Covered Entity-a provider or program that meets the eligibility criteria for participating in the 340B Program as set forth in section 340B(a)(4) of the Public Health Service Act. Covered entities include eligible disproportionate share hospitals that are owned by, or under contract with, state or local government, community health centers, migrant health centers, health centers for public housing, health centers for the homeless, AIDS drug assistance programs and other AIDS clinics and programs, black lung clinics, hemophilia treatment centers, native Hawaiian health centers, urban Indian clinics/638 tribal centers, 340s school-based programs, Title X family planning clinics, sexually-transmitted disease clinics and tuberculosis clinics.
Dispensing Fee-Repealed.
Estimated Acquisition Cost (EAC)-the national average drug acquisition cost (NADAC) of the drug dispensed. If there is not a NADAC available, the EAC is equal to the wholesale acquisition cost, as reported in the drug pricing compendia utilized by the departments fiscal intermediary.

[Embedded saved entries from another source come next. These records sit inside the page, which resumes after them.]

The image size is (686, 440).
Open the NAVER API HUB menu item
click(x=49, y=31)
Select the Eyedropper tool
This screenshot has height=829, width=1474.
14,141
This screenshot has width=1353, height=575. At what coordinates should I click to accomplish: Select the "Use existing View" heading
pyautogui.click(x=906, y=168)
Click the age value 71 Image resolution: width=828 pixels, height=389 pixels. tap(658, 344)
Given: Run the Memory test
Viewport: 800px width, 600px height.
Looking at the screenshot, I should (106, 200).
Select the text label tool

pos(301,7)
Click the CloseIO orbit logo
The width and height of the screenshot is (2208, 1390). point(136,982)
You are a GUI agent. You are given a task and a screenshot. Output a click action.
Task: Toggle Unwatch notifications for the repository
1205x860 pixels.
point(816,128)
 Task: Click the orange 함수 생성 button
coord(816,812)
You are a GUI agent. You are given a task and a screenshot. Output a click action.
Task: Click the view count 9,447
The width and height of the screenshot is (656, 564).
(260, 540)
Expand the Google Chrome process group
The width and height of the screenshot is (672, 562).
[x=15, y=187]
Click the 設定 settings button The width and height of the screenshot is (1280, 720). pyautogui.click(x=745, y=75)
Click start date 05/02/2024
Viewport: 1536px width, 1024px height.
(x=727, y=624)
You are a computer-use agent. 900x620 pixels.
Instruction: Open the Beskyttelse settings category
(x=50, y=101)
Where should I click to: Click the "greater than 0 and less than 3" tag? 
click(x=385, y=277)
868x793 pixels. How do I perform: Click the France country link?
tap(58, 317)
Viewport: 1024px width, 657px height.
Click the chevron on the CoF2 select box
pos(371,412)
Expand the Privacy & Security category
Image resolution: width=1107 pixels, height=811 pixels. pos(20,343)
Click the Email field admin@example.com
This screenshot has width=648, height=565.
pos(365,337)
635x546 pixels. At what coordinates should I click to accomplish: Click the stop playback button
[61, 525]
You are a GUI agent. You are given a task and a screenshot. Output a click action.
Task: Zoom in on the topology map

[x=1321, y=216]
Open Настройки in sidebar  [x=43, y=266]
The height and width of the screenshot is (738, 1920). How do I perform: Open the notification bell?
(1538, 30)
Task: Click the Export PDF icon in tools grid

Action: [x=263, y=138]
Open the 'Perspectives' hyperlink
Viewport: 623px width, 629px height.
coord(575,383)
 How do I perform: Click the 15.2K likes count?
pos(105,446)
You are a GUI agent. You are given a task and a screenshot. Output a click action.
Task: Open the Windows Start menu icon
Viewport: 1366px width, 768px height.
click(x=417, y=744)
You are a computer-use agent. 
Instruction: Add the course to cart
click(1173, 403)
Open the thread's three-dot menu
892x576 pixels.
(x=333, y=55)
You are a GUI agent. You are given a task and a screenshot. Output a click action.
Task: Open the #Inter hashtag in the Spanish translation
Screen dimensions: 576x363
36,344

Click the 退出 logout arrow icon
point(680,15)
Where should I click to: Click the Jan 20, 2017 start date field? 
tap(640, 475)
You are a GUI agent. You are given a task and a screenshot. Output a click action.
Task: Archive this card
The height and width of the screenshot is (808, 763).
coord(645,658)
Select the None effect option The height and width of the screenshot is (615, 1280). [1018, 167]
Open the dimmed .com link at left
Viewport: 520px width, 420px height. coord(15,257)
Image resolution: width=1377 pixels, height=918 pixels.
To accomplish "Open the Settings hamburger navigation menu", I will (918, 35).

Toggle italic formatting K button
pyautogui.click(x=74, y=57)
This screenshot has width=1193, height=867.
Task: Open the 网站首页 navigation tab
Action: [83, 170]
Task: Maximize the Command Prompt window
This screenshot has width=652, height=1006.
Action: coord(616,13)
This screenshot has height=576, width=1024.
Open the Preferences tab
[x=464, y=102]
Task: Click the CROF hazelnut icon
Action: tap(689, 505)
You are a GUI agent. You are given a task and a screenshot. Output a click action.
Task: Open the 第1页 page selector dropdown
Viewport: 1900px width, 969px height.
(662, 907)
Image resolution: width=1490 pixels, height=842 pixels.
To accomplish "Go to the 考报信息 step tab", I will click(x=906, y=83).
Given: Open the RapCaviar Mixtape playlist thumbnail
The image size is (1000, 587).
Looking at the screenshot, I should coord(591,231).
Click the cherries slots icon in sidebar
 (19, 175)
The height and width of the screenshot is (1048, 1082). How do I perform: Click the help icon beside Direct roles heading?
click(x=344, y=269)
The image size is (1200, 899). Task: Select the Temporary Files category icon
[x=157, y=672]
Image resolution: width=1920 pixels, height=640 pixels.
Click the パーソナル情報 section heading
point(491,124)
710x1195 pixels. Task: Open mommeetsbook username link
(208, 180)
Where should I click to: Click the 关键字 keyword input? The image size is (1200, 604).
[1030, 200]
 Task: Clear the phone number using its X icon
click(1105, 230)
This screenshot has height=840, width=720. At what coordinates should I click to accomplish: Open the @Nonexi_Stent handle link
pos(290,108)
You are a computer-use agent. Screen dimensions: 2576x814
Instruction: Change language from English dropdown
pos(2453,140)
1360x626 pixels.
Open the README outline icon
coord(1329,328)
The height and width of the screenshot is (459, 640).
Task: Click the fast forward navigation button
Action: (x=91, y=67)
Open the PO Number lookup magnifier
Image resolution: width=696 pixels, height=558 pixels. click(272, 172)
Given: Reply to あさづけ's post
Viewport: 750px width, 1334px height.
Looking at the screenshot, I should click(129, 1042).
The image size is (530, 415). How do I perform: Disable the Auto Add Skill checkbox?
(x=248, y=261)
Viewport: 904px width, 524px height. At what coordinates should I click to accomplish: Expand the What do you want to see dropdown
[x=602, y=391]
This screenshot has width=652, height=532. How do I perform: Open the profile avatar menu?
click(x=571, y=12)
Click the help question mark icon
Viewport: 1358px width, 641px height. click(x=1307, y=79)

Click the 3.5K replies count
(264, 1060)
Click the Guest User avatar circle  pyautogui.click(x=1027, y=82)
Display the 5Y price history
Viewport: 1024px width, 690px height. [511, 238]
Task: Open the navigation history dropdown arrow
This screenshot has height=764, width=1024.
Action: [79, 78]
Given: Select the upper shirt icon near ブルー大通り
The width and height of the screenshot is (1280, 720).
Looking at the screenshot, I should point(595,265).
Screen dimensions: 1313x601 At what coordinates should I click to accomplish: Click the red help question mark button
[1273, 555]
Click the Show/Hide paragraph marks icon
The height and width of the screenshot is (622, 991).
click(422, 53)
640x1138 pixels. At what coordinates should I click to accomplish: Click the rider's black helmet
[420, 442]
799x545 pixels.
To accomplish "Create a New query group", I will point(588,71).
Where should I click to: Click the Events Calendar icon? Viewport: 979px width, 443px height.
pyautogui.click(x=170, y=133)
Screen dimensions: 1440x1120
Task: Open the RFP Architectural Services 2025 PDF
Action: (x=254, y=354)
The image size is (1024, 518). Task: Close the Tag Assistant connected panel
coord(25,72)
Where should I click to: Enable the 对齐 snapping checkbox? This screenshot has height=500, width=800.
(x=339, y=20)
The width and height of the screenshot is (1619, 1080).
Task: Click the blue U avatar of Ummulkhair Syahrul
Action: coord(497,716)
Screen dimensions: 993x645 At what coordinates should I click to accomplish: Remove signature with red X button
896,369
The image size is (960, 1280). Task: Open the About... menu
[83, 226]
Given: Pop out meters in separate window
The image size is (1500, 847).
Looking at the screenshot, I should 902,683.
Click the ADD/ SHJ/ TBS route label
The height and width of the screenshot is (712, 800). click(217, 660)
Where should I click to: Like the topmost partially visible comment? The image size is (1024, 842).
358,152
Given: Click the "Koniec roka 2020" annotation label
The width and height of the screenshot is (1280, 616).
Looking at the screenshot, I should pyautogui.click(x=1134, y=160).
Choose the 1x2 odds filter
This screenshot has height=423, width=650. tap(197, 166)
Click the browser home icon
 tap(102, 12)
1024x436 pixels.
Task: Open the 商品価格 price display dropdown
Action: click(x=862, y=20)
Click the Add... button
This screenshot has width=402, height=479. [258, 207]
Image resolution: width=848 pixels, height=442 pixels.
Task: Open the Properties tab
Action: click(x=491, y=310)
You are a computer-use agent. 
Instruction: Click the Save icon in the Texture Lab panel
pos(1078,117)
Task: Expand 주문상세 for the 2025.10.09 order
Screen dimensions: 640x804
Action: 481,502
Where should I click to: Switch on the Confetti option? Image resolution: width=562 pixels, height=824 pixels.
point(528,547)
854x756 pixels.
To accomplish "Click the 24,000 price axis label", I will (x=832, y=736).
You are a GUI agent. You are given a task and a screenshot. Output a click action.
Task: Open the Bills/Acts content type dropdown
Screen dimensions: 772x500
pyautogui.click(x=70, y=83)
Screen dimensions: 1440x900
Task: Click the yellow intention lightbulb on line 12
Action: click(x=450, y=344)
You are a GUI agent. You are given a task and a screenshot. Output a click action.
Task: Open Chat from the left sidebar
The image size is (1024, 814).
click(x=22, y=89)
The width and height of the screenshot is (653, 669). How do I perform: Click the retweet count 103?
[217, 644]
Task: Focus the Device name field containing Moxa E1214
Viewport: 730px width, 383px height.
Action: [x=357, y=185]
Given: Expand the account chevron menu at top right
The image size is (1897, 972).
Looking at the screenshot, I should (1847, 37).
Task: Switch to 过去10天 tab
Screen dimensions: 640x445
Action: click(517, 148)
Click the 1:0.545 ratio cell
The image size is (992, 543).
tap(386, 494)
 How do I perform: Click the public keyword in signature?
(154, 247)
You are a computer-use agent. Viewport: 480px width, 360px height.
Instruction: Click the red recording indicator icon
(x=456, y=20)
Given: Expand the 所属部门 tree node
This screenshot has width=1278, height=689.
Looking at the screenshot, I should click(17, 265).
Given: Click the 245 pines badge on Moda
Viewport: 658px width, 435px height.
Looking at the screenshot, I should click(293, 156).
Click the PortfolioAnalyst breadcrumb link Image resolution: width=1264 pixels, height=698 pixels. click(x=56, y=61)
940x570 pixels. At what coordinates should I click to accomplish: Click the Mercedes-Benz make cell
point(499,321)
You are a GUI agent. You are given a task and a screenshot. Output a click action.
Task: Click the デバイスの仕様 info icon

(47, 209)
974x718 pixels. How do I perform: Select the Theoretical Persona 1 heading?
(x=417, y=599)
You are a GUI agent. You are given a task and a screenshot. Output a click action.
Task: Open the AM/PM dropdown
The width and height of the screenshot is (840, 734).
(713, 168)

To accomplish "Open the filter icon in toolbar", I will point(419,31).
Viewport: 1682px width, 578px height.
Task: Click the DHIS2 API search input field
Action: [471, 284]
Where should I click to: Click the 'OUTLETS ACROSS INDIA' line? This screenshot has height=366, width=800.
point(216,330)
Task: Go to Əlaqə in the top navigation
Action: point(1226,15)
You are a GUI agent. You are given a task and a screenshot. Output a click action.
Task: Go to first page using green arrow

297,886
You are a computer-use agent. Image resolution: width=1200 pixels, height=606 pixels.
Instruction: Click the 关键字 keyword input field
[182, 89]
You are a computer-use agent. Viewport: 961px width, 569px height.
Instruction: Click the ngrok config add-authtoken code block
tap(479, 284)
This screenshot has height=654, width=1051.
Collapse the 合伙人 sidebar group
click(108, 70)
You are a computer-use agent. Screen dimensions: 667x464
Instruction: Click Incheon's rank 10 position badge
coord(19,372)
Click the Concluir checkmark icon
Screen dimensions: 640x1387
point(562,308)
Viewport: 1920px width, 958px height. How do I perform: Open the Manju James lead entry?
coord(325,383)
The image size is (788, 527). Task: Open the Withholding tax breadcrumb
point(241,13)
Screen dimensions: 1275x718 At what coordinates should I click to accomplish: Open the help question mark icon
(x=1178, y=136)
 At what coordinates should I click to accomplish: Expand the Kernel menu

Medicaid Carve-Out- a billing mechanism available to covered entities that implements the 340B requirement protecting manufacturers from giving a 340B discount and paying a Medicaid rebate on the same drug. If a covered entity elects to implement the Medicaid carve-out option, the covered entity only purchases through the 340B Program covered drugs dispensed to non-Medicaid patients; drugs dispensed to Medicaid patients are purchased outside the 340B Program.
Patient- an individual eligible to receive 340B-discounted drugs from a covered entity by virtue of being the covered entity's patient as defined in HRSA's 1996 patient definition guideline (61 FR 55156, October 24, 1996).
Professional Dispensing Fee-the fee paid by Medicaid for the professional services provided by a pharmacist when dispensing a prescription. Per legislative mandate, the $0.10 provider fee assessed for each prescription filled in the state of Louisiana will be paid separately.
Wholesale Acquisition Cost (WAC)-the manufacturers published catalog price for a drug product to wholesalers as reported to Medicaid by one or more national compendia on a weekly basis.